Industry watchers said there is a need to learn from the past when officials of commercial banks made a kill from FOREX sales by giving all manner of excuses to disqualify customers from forex sale while some bank officials indulge in FOREX round tripping.
This was the fear raised by the Group Managing Director, Cowrie Assets Management Limited, Mr. Johnson Chukwu who told ThisDay that “The concern is that the new policy may bring about more problems than the CBN intends to solve. The fact is this. You have a commodity that is in short supply. You have further constricted the supply channels, so it follows that unless you expand the supply channels you are going to have an increase in the arbitrage, so it’s expected.”
He said “There is need for administrative control, but the problem is that the moment you stop things administratively, you now create a certain black-market premium. People are going to be inconvenient. “The CBN says go to the bank. I agree with the CBN Governor, but you and I know that walking into a bank and coming out in five minutes is something else. It is easier to put 60 flies in a matchbox than to go into a bank and come out in five minutes.”
Bismarck Jemide Rewane, Managing Director/CEO of Financial Derivatives Co Ltd is not unaware of the challenges of transacting business in Nigerian banks. He was reportedly said to have called for close monitoring.

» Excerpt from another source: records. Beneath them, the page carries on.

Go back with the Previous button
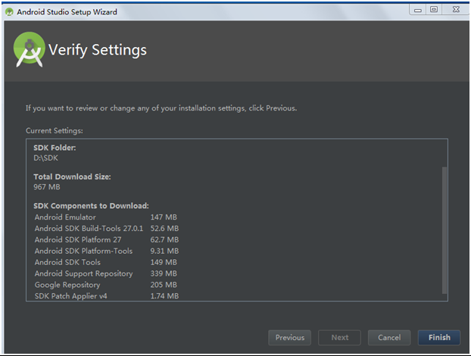 [290, 338]
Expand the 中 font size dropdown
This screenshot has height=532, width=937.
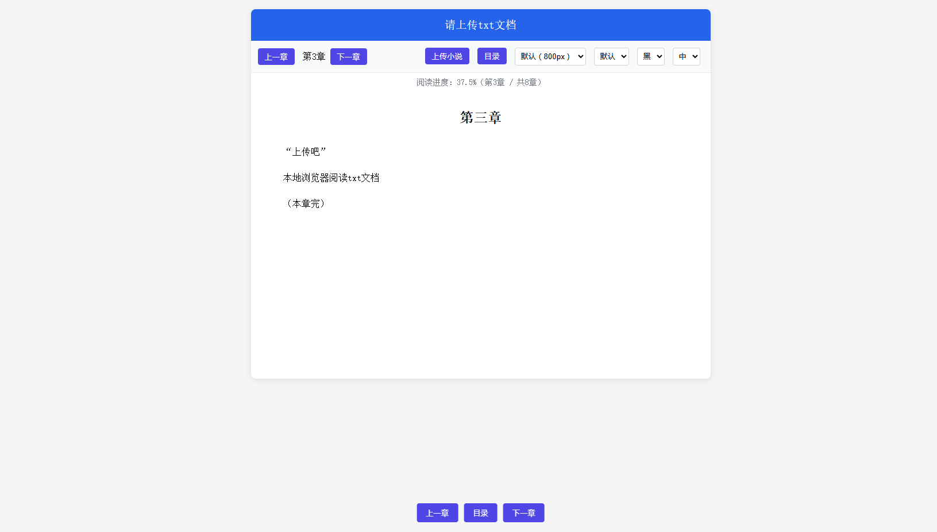point(686,56)
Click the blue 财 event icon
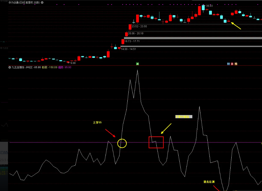This screenshot has height=191, width=262. (228, 64)
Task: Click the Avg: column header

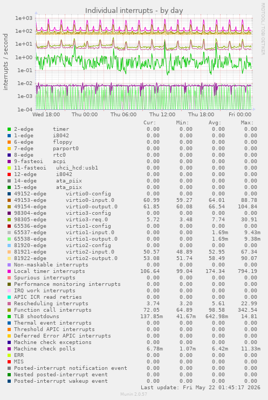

He was quoted as have said “So, anything that is cumbersome, that is inconvenient will drag people away further from the system. So, people will suffer. The ultimate solution, which I will like to recommend, is that the CBN should encourage everyone to go to the bank but it should sell to Bureau de Change at the parallel market rate by five per cent, in other words, if the parallel market is N500, you can sell to the bureau de change at N490. The N10 margin is way lower than the N100 margin.”
He however warned that the efforts of the apex bank to instil discipline in the FOREX market will be counterproductive unless a market solution is put in place.
He insisted that “Nothing is cast in stone. The truth is that administrative solution has its limits. It will be abused one way or the other, so the best thing to do is to have a market solution and they can work together.”
Before filling in this story, efforts were made to get the opinions of the CBN and banks but there was no response from them.